Canadian artist (born 1948)

George Raab (born 1948) is a Canadian printmaker who has gained an international reputation for his wilderness landscape photo-based etchings and aquatints.

==Career==
Raab spent his early years in Toronto and discovered printmaking as a student at Sheridan College in Oakville, Ontario. After graduating in 1971 with a diploma in fine arts, he enrolled in the University of Toronto as an extension student to study in the printmaking studio, and also studied etching at Erindale College, University of Toronto. In 1970, he travelled internationally. By 1978, he was living a few miles north of Bancroft, Ontario. There he set up a studio and by May 1978 held his first solo show at the Downstairs Gallery, Bancroft. He moved to Lakefield, Ontario, in 1980 to be nearer Trent University at Peterborough and became artist-in-residence in 1981, at Trent University's Otonabee College. At Trent University in 1981, he held a retrospective exhibition of etchings. Since then, he has held dozens of solo exhibitions as well as participated in many group shows throughout Canada, the United States, Europe and the Far East. His work is included in more than 100 public, private, and corporate collections, including the Art Gallery of Ontario. Among Raab's numerous awards is the Grand Prize for Prints at the prestigious American Biennial of Graphic Art. He lives today and has his studio in Millbrook.

His intaglio images are made by creating grooves and textures below the surface of zinc or copper plates. The techniques he uses most frequently are etching, aquatinting, photo-etching, and watercolour painting.
His inspiration and subject matter is from the natural areas around Millbrook, Ontario and the Kawarthas.

He is a former director of the Algonquin Arts Council; a member of the Canadian Artists’ Representation, Ontario, the founder and former curator of the Ironwood Art Gallery, Trent University, Peterborough; a member of the International Graphics Society, New York, New York; a former member of the Executive Council of the Ontario Society of Artists' a member of the board of directors of the Otonabee Conservation Foundation; a member of the Print and Drawing Council of Canada; and of the Print Club, Cleveland, Ohio.
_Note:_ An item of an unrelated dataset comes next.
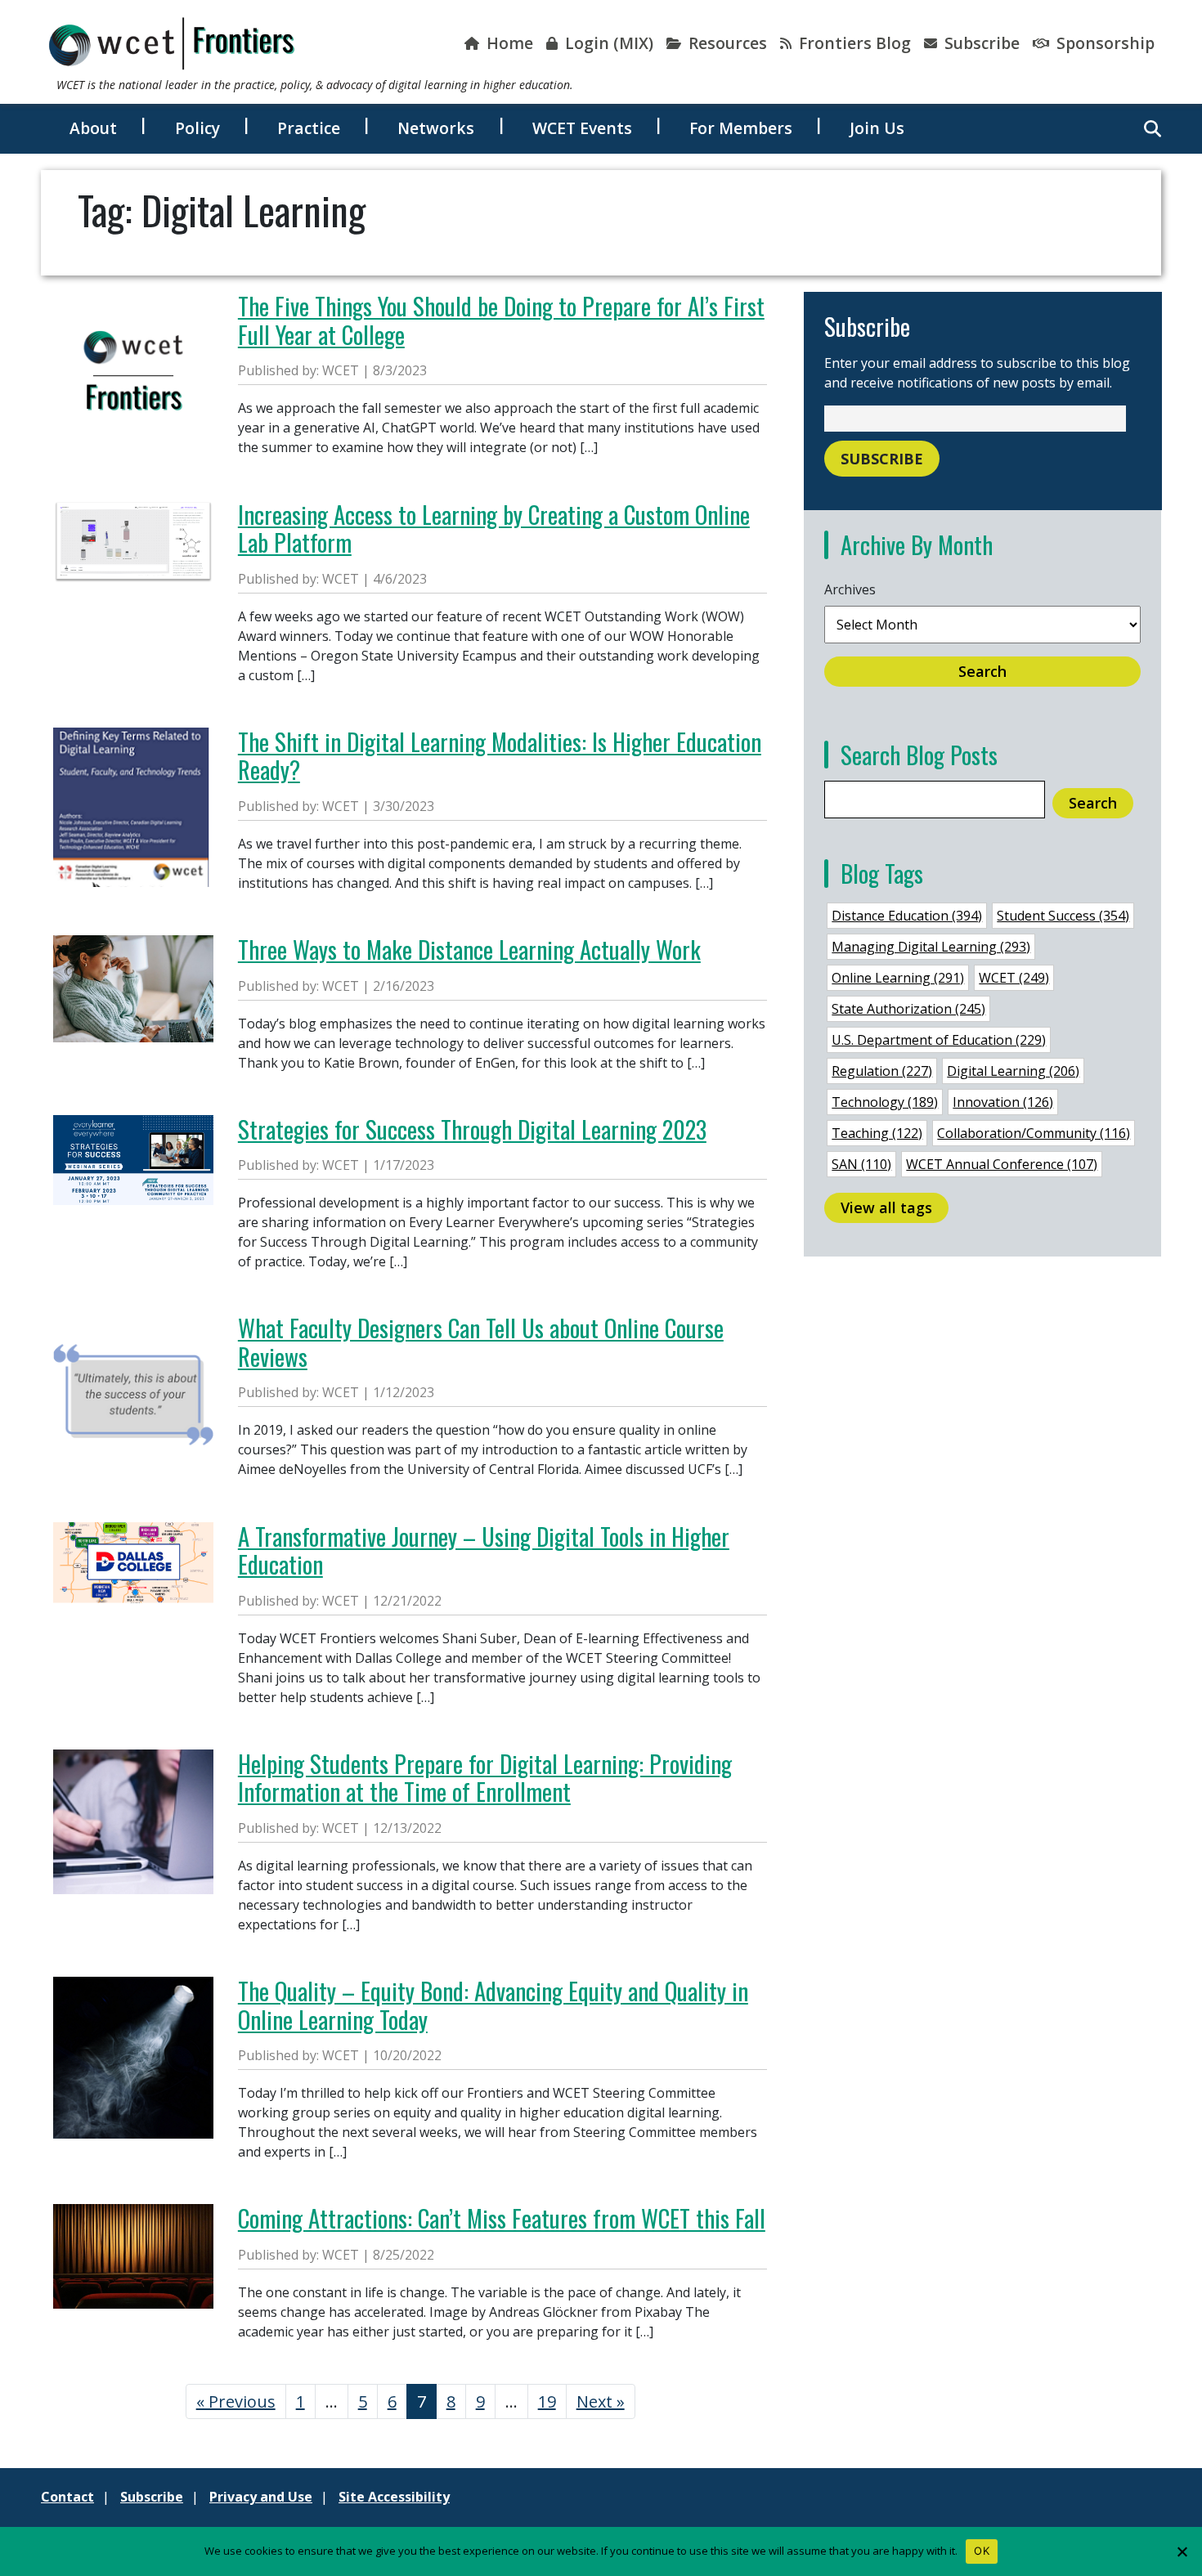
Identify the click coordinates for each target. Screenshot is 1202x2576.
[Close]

"My original landscape etchings are bits and pieces of a familiar landscape. There is a sense of peace and solace within them, of mystery and primal longings. They are a cry for the preservation of those wild lands we need in order to know ourselves, and a celebration of our natural heritage. Printmaking, my chosen medium, is very indirect and elusive. In these intaglio prints there is a sense of the mystery of the wild lands we all need in order to better know ourselves.".